Reproduce the data below line for line, leaving out the pictures.
[start of Data for this exercise]
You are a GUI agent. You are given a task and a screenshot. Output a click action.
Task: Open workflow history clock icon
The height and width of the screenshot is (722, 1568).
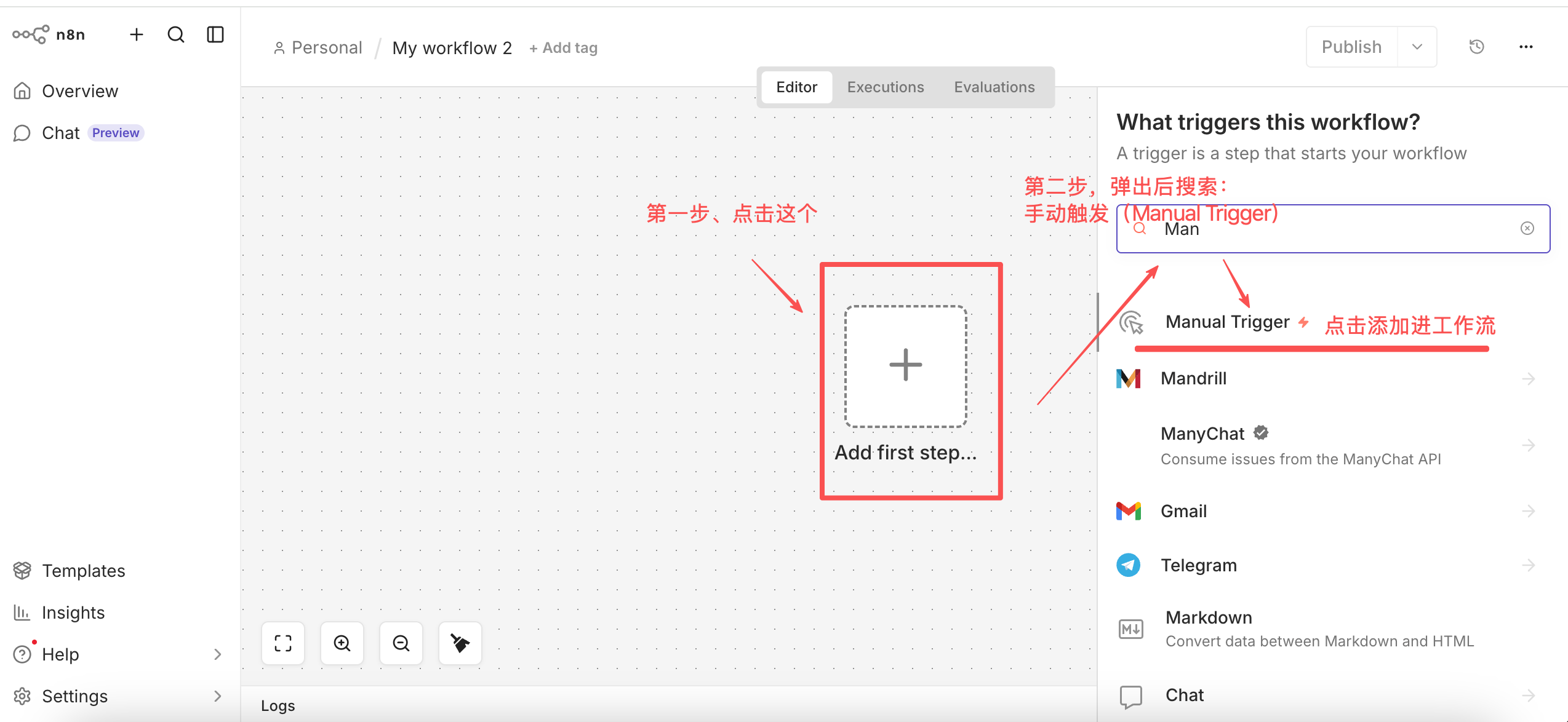[1477, 47]
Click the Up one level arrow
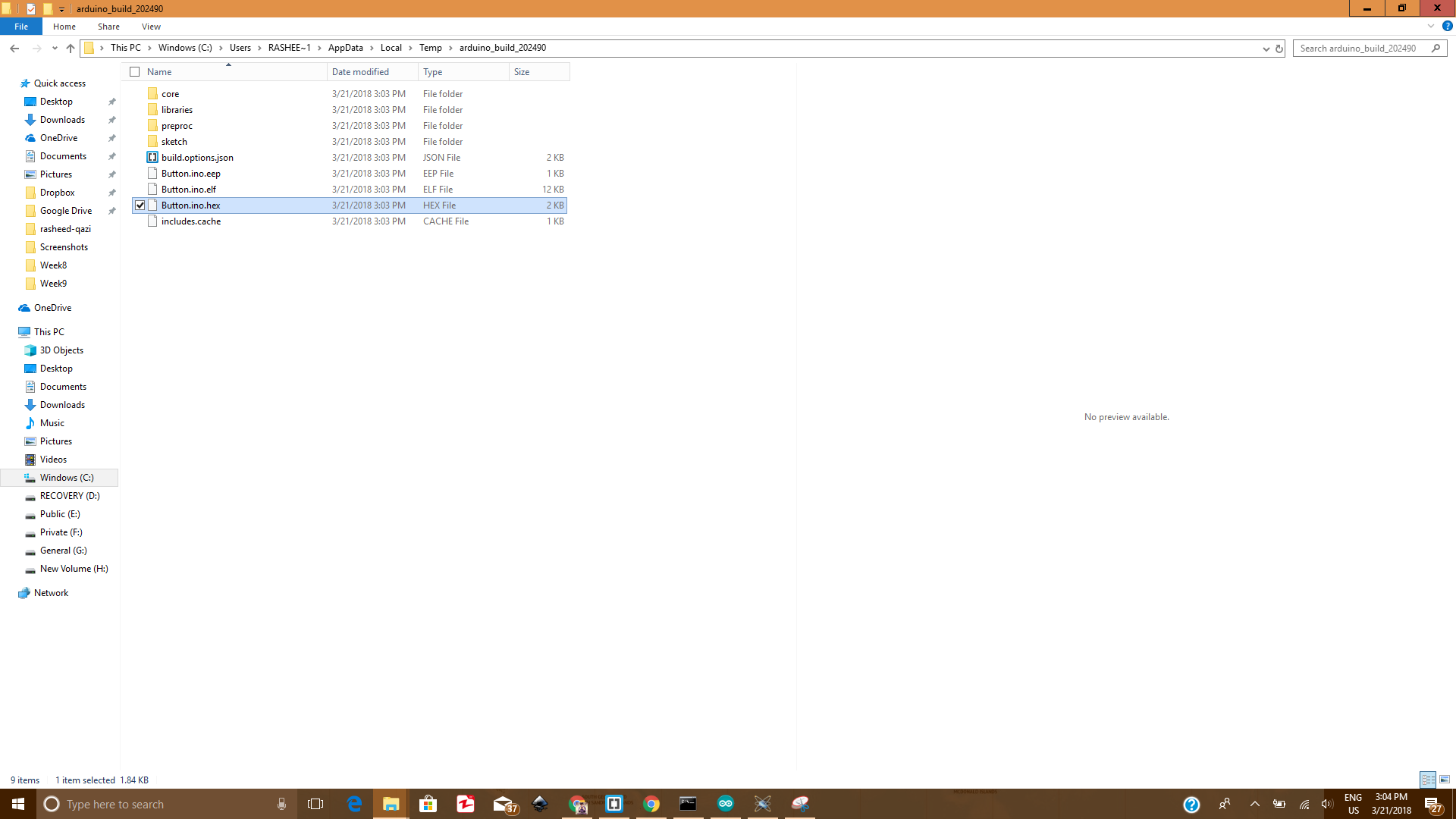 pos(71,48)
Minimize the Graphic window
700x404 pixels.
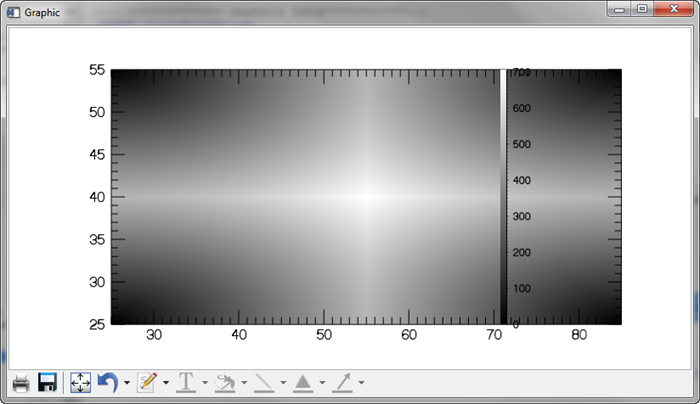621,9
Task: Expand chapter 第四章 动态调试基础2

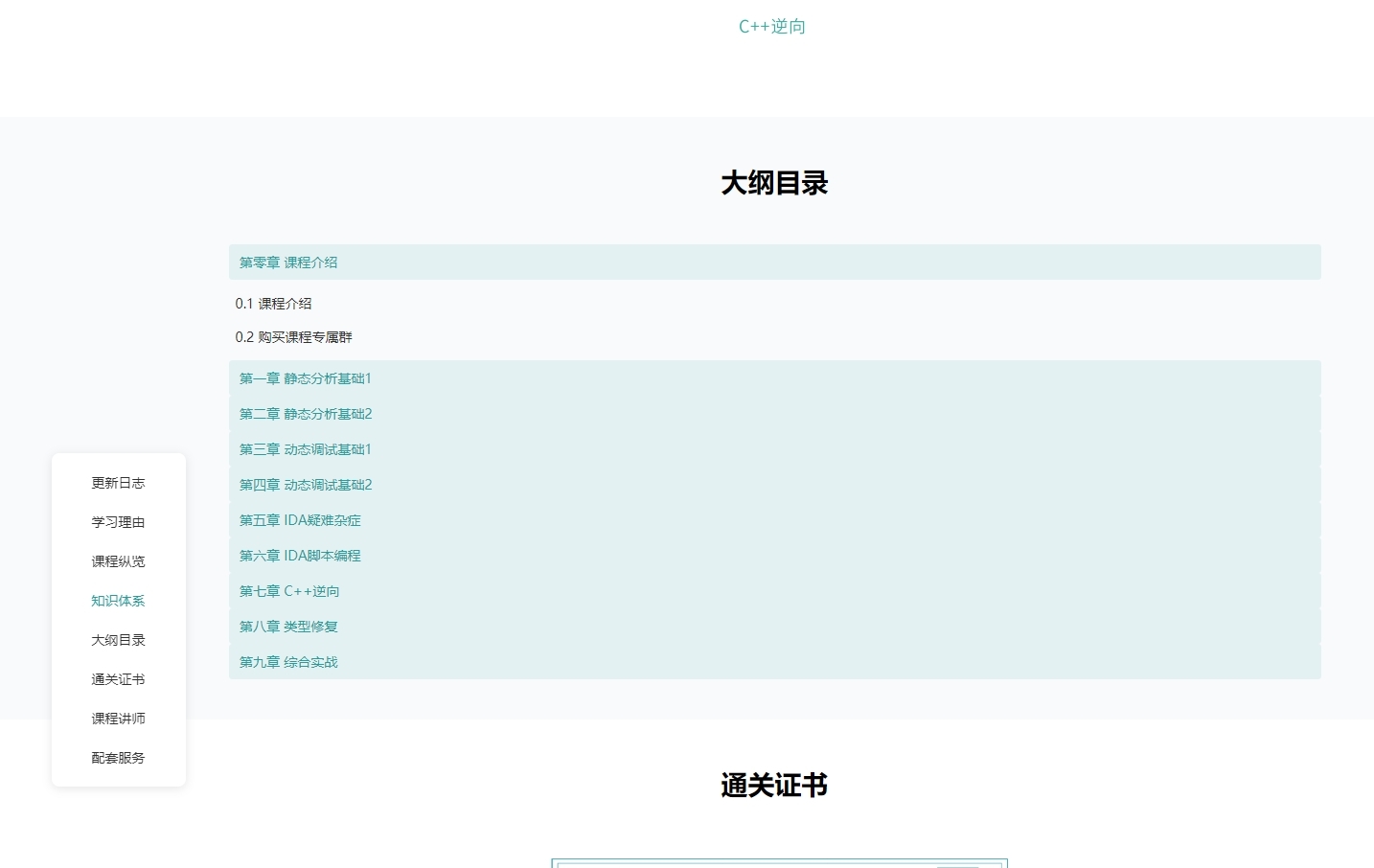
[end of Data for this exercise]
* [Answer to this exercise]:
You are a GUI agent. You are given a task and a screenshot. Output a click action.
Task: Open workflow history clock icon
The height and width of the screenshot is (722, 1568).
[1477, 47]
Click the Up one level arrow
 pos(71,48)
Minimize the Graphic window
700x404 pixels.
621,9
Task: Expand chapter 第四章 动态调试基础2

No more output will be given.